The pressure was highest for the Youth A competitors as the top athletes in this division would be on their way to the Youth Olympic Games in Buenos Aries next year. They had the most on the line and knew they had to work their bodies harder than ever, and stay mentally sharp to compete over such a long event. The podium found the guy’s Bouldering champion, Filip Schenk, in second place between French gold medal winner, Sam Avezou, and a Bulgarian, Petar Ivanov, for bronze. The ladies Combined final ended with another hometown favorite, Sandra Lettner, winning gold. Along with Sandra, two of the biggest names in US competition climbing, Ashima Shiraishi and Brooke Raboutou, stood in the silver and bronze spots.
It was incredibly fun to watch these finalists climb onto this podium on the final day of the YWCH in Innsbruck. For these young athletes it was a moment they had worked toward for a year or more. For many of them is was a harder year than previous years since they had been dedicating themselves to a training regimen that included all three disciplines. It has to be hard as a competitive athlete to add in training for a new discipline, for many it was Speed, that then takes time away from their primary focus. With this sacrifice in mind as I watched the awards ceremony, I still saw plenty of smiles beaming from the faces of those who left with a medal from this Combined event at the YWCH.
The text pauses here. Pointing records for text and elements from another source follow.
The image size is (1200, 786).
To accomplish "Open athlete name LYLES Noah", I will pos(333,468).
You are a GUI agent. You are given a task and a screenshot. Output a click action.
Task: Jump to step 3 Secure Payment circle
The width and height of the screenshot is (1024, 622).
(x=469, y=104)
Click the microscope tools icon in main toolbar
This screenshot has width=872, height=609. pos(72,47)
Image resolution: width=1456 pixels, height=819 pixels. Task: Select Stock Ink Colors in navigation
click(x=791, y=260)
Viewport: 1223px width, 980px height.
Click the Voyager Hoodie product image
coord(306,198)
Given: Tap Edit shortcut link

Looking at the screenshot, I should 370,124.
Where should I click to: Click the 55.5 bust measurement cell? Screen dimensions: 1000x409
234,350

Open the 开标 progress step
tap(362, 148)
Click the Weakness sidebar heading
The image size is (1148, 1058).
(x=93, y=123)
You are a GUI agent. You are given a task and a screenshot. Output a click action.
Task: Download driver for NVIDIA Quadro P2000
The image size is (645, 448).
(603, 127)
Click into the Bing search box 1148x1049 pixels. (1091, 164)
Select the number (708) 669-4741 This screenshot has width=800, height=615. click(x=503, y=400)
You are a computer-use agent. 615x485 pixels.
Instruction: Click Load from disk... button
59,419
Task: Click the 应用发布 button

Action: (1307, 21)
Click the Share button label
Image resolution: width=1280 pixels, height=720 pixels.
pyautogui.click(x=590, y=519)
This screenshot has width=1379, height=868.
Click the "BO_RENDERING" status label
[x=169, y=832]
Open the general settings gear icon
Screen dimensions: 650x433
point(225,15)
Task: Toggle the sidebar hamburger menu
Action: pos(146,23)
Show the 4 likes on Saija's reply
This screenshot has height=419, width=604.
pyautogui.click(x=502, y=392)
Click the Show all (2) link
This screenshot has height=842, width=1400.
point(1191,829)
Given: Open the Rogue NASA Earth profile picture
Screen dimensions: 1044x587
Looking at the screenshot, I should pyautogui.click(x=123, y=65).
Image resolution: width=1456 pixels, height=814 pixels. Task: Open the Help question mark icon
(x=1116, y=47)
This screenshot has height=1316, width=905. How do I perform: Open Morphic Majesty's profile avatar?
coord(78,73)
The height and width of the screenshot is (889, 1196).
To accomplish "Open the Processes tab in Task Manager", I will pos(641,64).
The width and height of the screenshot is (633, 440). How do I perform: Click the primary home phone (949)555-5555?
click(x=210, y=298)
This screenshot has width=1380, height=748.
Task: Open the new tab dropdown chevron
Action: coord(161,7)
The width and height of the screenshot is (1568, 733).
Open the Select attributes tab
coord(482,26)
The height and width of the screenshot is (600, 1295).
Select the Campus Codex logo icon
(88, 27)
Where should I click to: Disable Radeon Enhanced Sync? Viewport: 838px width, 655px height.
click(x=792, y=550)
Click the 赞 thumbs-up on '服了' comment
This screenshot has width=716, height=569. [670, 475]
For some countries, the competition was a training competition to see if their team or certain athletes could compete at this level and a new Olympic format. There were teams there whom had never competed in Speed and had to fight their way through slow times on the speed wall with the hope that their other two rankings would help offset their Speed score, and thus their overall score. What I saw from some of these competitors was determination, a kind of determination that required them to redefine their routine. They wanted the chance at the Combined podium badly enough that they weren’t going to sit out just because they weren’t the best in every category. Competing teaches us about failure and successes and of sacrifice. However, if we don’t compete at all, we never get the chance to know what we’re made of and what we are capable of achieving. Thank you to all the climbing athletes, organizers, coaches, and parents for showing us what determination looks like on a world stage and what it can mean the rest of us in our own lives. Good luck to all of you as the Olympic road stretches out in front of you.